Empty out the empty space
Because the guest VM is stored on a QCOW2 file, we can recover un-used space on disk by zeroing it out now. Download the sdelete utility from Microsoft and run it on the system.
sdelete -z
One this is done, power off the guest.
Assuming the host is linux, you need the qemu-utls and libguestfs-tools packages to follow these steps. On Debian-
apt-get install libguestfs-tools qemu-utls
Move the VM image to a new filename and inspect it.
mv windows.img windows.img.bak
The file command indicates that the disk is about 30GB expanded.
$ file windows.img.bak
windows.img.bak: QEMU QCOW Image (v3), 32212254720 bytes
The qemu-img command shows that the disk is 83% full:
$ qemu-img check windows.img.bak
No errors were found on the image.
411337/491520 = 83.69% allocated, 5.66% fragmented, 0.00% compressed clusters
Image end offset: 26961969152
Check out your FS names, note that /dev/sda2 is the disk we want to up-size in this case
$ virt-filesystems -a windows.img -l
Name Type VFS Label Size Parent
/dev/sda1 filesystem ntfs System Reserved 104857600 -
/dev/sda2 filesystem ntfs - 32105299968 -
Make a new, bigger disk image
Create a new disk of the desired size. In my case, 50G is sufficient:
$ qemu-img create -f qcow2 windows.img 50G
Formatting 'windows.img', fmt=qcow2 size=53687091200 encryption=off cluster_size=65536 lazy_refcounts=off refcount_bits=16
The file command shows that this new empty disk image is larger than the old image.
$ file windows.img
windows.img: QEMU QCOW Image (v3), 53687091200 bytes
Copy the old disk to the new one. The --expand option names a partition which will be grown to fill the extra space.
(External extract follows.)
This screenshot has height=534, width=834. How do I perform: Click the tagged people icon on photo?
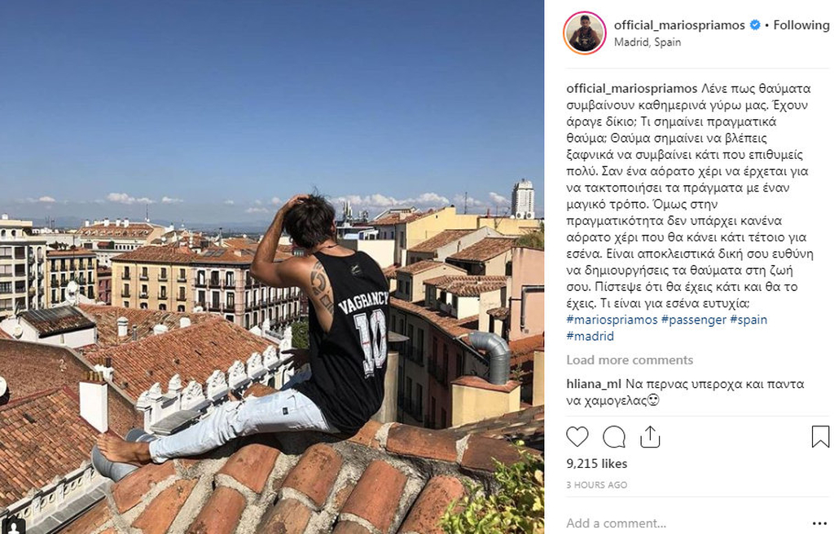click(x=13, y=526)
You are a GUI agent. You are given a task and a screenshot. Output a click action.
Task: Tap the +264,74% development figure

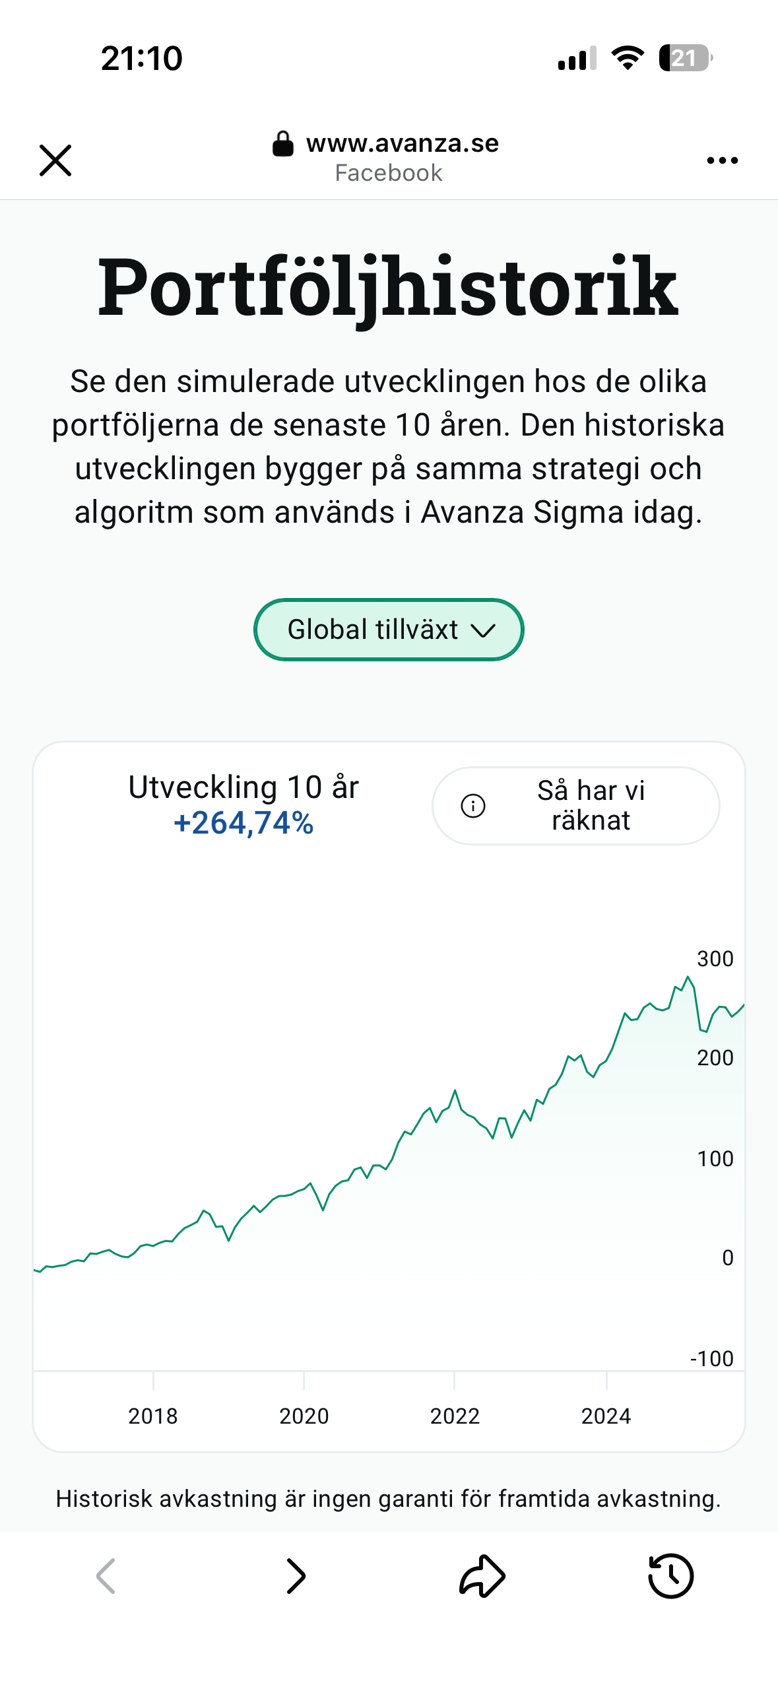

virt-resize --expand /dev/sda2 windows.img.bak windows.img
The virt-resize command shows a progress bar while it works, and zero-blocks will be reclaimed as a result of the output format:
The final line of output suggests holding on to your backup until you’ve checked it, which is wise:
Resize operation completed with no errors. Before deleting the old disk,
carefully check that the resized disk boots and works correctly.
Check that the new disk is valid and contains partitions at the expected size:
$ virt-filesystems -a windows.img -l
Name Type VFS Label Size Parent
/dev/sda1 filesystem ntfs System Reserved 104857600 -
/dev/sda2 filesystem ntfs - 53579939840 -
Boot up the guest
When the machine boots up, you may get a disk check prompt. Because the console I was using triggered the ‘Press any key to cancel’ prompt, I had to reboot and leave the console disconnected in order for the check to start.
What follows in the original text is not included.